Since I’m not directly involved in oncology care, I have a limited perspective on how quickly molecular medicine may transform cancer care. A recent commentary (IF Tannock, JA Hickman. NEJM 2016; 1289-94) explains the “Limits to Personalized Cancer Medicine.”
While the idea of careful molecular characterization of tumors that lead to targeted therapy with better survival and better patient quality of life has been proven effective in several circumstances, there are a number of reasons why this approach will not be useful for most cancers.
- Examples of current personalized cancer Rx: trastuzumab for HER2-expressing breast cancer and vemurafenib for BRAF-mutated-expressing melanomas.

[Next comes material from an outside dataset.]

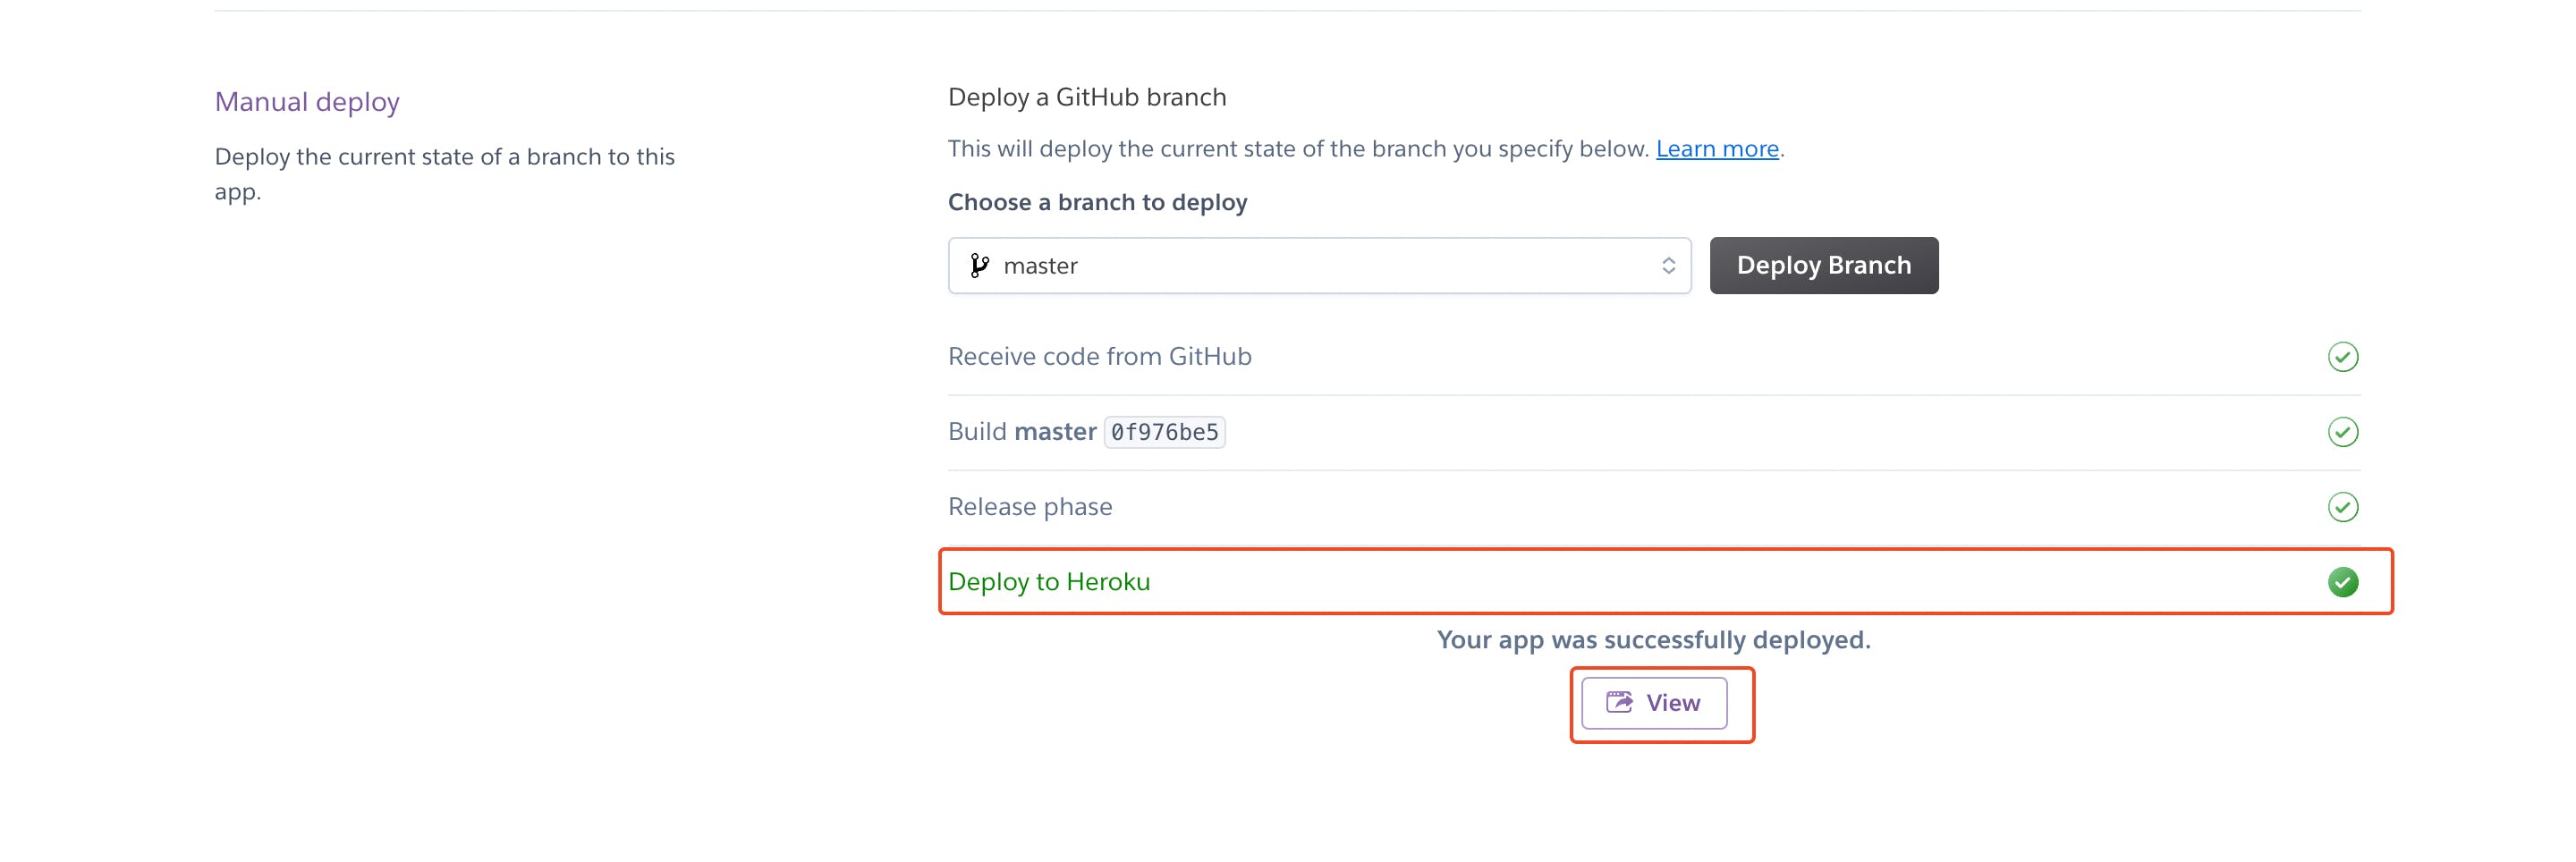Click the open-app icon inside View button
The width and height of the screenshot is (2576, 862).
(x=1619, y=702)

- Very few studies have shown feasibility/effectiveness of targeted drug treatment
- There has been limited success with targeted drugs within and outside studies
- Though proponents of targeted therapy expect further advances, tumors typically have heterogeneity which allows a Darwinian evolution to evade these new therapies. “Cancer cells have an almost universal capacity to develop resistance to a single molecular targeted agent by means of upregulation of the partially inhibited pathway, mutation of the target, or activation of alternative pathways.”
- Targeted therapies are usually limited by only partial inhibition of the signaling pathways and by toxicity when used in combination therapy.
- In some cases, a clonal driver mutation may be present which would be present in all cell lines –however the authors note that success from this approach is likely to be rare.
- Cost: “new drugs to treat cancer are marketed at ever-increasing prices…unrelated to value (i.e. to clinical effectiveness)….but the development and marketing of expensive drugs with marginal effectiveness diverts resources from the development of more effective therapies.”
My take (borrowed from authors): “The concept of personalized medicine is so appealing…[but] there should also be a clear message to patients that personalized cancer medicine has not led to gains in survival…and is an appropriate strategy only within well-designed clinical trials.”